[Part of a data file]
┄┄┄┄┄┄┄┄┄┄┄┄┄┄┄┄┄┄┄┄
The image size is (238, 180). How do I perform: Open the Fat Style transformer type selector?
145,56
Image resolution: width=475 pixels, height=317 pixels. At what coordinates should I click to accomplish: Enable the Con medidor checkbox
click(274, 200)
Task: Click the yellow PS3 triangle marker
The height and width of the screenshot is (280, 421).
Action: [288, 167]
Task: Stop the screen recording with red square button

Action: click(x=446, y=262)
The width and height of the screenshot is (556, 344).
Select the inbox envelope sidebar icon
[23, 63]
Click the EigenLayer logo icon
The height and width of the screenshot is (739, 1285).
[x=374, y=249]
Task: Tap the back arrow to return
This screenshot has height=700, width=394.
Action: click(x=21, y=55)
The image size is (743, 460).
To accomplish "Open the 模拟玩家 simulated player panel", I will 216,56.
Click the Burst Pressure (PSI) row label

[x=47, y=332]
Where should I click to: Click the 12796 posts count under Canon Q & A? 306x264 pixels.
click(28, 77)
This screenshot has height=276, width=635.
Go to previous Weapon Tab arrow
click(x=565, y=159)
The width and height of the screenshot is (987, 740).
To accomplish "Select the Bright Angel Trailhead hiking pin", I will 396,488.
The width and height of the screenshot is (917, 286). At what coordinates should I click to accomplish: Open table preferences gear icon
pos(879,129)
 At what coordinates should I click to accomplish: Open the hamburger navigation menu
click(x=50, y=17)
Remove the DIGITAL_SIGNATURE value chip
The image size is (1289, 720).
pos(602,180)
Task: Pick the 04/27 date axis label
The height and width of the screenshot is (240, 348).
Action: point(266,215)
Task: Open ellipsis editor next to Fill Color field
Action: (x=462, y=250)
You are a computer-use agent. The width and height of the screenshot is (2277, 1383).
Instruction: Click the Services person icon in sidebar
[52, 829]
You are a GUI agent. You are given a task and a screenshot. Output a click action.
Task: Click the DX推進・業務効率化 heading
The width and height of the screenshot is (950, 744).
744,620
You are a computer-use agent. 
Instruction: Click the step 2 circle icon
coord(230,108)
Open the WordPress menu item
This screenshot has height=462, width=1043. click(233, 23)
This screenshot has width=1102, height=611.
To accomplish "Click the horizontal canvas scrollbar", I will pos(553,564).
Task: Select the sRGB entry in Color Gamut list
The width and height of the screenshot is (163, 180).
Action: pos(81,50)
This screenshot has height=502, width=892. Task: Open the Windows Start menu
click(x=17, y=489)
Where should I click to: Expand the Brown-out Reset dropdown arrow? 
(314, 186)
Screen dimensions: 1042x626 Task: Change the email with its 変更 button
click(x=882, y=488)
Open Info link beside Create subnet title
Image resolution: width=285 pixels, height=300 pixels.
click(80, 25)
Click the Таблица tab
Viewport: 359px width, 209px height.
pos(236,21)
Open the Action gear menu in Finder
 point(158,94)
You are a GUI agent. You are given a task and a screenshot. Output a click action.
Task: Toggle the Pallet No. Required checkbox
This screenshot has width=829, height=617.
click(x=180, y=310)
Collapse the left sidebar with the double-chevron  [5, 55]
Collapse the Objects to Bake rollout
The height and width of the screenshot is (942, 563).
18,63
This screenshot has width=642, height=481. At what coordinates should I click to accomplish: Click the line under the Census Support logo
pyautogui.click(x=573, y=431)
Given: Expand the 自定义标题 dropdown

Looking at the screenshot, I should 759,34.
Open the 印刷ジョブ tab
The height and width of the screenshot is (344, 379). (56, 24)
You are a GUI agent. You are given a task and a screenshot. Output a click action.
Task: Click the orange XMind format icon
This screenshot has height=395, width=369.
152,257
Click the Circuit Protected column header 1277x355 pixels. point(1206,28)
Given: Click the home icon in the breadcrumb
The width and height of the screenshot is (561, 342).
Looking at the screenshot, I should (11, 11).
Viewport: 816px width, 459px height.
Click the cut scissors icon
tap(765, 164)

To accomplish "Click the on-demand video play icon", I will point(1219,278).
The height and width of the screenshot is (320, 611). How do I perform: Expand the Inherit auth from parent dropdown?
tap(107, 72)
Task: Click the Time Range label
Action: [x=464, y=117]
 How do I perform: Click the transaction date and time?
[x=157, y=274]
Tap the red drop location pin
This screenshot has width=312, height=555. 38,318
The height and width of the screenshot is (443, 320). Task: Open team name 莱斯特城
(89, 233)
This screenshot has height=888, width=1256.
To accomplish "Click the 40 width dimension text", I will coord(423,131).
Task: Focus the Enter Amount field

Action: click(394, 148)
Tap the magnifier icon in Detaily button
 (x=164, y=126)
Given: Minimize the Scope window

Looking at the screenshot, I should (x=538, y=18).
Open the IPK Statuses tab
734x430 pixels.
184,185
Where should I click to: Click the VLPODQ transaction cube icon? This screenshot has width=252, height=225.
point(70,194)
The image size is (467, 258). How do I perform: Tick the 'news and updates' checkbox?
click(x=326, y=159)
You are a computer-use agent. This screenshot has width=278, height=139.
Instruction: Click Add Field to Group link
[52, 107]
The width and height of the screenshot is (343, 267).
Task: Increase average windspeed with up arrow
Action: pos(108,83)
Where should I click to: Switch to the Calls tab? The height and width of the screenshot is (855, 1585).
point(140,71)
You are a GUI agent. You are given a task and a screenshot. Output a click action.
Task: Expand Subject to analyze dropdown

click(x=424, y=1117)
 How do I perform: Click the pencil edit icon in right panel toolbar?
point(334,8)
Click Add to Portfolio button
┄┄┄┄┄┄┄┄┄┄┄┄┄┄┄┄┄┄┄┄
### Challenge
Copy all of the material above line for line, with every character left unchanged.

### Solution to this exercise
The image size is (238, 180). How do I perform: Open the Fat Style transformer type selector?
145,56
Image resolution: width=475 pixels, height=317 pixels. At what coordinates should I click to accomplish: Enable the Con medidor checkbox
click(274, 200)
Task: Click the yellow PS3 triangle marker
The height and width of the screenshot is (280, 421).
Action: [288, 167]
Task: Stop the screen recording with red square button

Action: click(x=446, y=262)
The width and height of the screenshot is (556, 344).
Select the inbox envelope sidebar icon
[23, 63]
Click the EigenLayer logo icon
The height and width of the screenshot is (739, 1285).
[x=374, y=249]
Task: Tap the back arrow to return
This screenshot has height=700, width=394.
Action: click(x=21, y=55)
The image size is (743, 460).
To accomplish "Open the 模拟玩家 simulated player panel", I will 216,56.
Click the Burst Pressure (PSI) row label

[x=47, y=332]
Where should I click to: Click the 12796 posts count under Canon Q & A? 306x264 pixels.
click(28, 77)
This screenshot has height=276, width=635.
Go to previous Weapon Tab arrow
click(x=565, y=159)
The width and height of the screenshot is (987, 740).
To accomplish "Select the Bright Angel Trailhead hiking pin", I will 396,488.
The width and height of the screenshot is (917, 286). At what coordinates should I click to accomplish: Open table preferences gear icon
pos(879,129)
 At what coordinates should I click to accomplish: Open the hamburger navigation menu
click(x=50, y=17)
Remove the DIGITAL_SIGNATURE value chip
The image size is (1289, 720).
pos(602,180)
Task: Pick the 04/27 date axis label
The height and width of the screenshot is (240, 348).
Action: point(266,215)
Task: Open ellipsis editor next to Fill Color field
Action: (x=462, y=250)
You are a computer-use agent. The width and height of the screenshot is (2277, 1383).
Instruction: Click the Services person icon in sidebar
[52, 829]
You are a GUI agent. You are given a task and a screenshot. Output a click action.
Task: Click the DX推進・業務効率化 heading
The width and height of the screenshot is (950, 744).
744,620
You are a computer-use agent. 
Instruction: Click the step 2 circle icon
coord(230,108)
Open the WordPress menu item
This screenshot has height=462, width=1043. click(233, 23)
This screenshot has width=1102, height=611.
To accomplish "Click the horizontal canvas scrollbar", I will pos(553,564).
Task: Select the sRGB entry in Color Gamut list
The width and height of the screenshot is (163, 180).
Action: pos(81,50)
This screenshot has height=502, width=892. Task: Open the Windows Start menu
click(x=17, y=489)
Where should I click to: Expand the Brown-out Reset dropdown arrow? 
(314, 186)
Screen dimensions: 1042x626 Task: Change the email with its 変更 button
click(x=882, y=488)
Open Info link beside Create subnet title
Image resolution: width=285 pixels, height=300 pixels.
click(80, 25)
Click the Таблица tab
Viewport: 359px width, 209px height.
pos(236,21)
Open the Action gear menu in Finder
 point(158,94)
You are a GUI agent. You are given a task and a screenshot. Output a click action.
Task: Toggle the Pallet No. Required checkbox
This screenshot has width=829, height=617.
click(x=180, y=310)
Collapse the left sidebar with the double-chevron  [5, 55]
Collapse the Objects to Bake rollout
The height and width of the screenshot is (942, 563).
18,63
This screenshot has width=642, height=481. At what coordinates should I click to accomplish: Click the line under the Census Support logo
pyautogui.click(x=573, y=431)
Given: Expand the 自定义标题 dropdown

Looking at the screenshot, I should 759,34.
Open the 印刷ジョブ tab
The height and width of the screenshot is (344, 379). (56, 24)
You are a GUI agent. You are given a task and a screenshot. Output a click action.
Task: Click the orange XMind format icon
This screenshot has height=395, width=369.
152,257
Click the Circuit Protected column header 1277x355 pixels. point(1206,28)
Given: Click the home icon in the breadcrumb
The width and height of the screenshot is (561, 342).
Looking at the screenshot, I should (11, 11).
Viewport: 816px width, 459px height.
Click the cut scissors icon
tap(765, 164)

To accomplish "Click the on-demand video play icon", I will point(1219,278).
The height and width of the screenshot is (320, 611). How do I perform: Expand the Inherit auth from parent dropdown?
tap(107, 72)
Task: Click the Time Range label
Action: [x=464, y=117]
 How do I perform: Click the transaction date and time?
[x=157, y=274]
Tap the red drop location pin
This screenshot has width=312, height=555. 38,318
The height and width of the screenshot is (443, 320). Task: Open team name 莱斯特城
(89, 233)
This screenshot has height=888, width=1256.
To accomplish "Click the 40 width dimension text", I will coord(423,131).
Task: Focus the Enter Amount field

Action: click(394, 148)
Tap the magnifier icon in Detaily button
 (x=164, y=126)
Given: Minimize the Scope window

Looking at the screenshot, I should (x=538, y=18).
Open the IPK Statuses tab
734x430 pixels.
184,185
Where should I click to: Click the VLPODQ transaction cube icon? This screenshot has width=252, height=225.
point(70,194)
The image size is (467, 258). How do I perform: Tick the 'news and updates' checkbox?
click(x=326, y=159)
You are a computer-use agent. This screenshot has width=278, height=139.
Instruction: Click Add Field to Group link
[52, 107]
The width and height of the screenshot is (343, 267).
Task: Increase average windspeed with up arrow
Action: pos(108,83)
Where should I click to: Switch to the Calls tab? The height and width of the screenshot is (855, 1585).
point(140,71)
You are a GUI agent. You are given a task and a screenshot. Output a click action.
Task: Expand Subject to analyze dropdown

click(x=424, y=1117)
 How do I perform: Click the pencil edit icon in right panel toolbar?
point(334,8)
Click Add to Portfolio button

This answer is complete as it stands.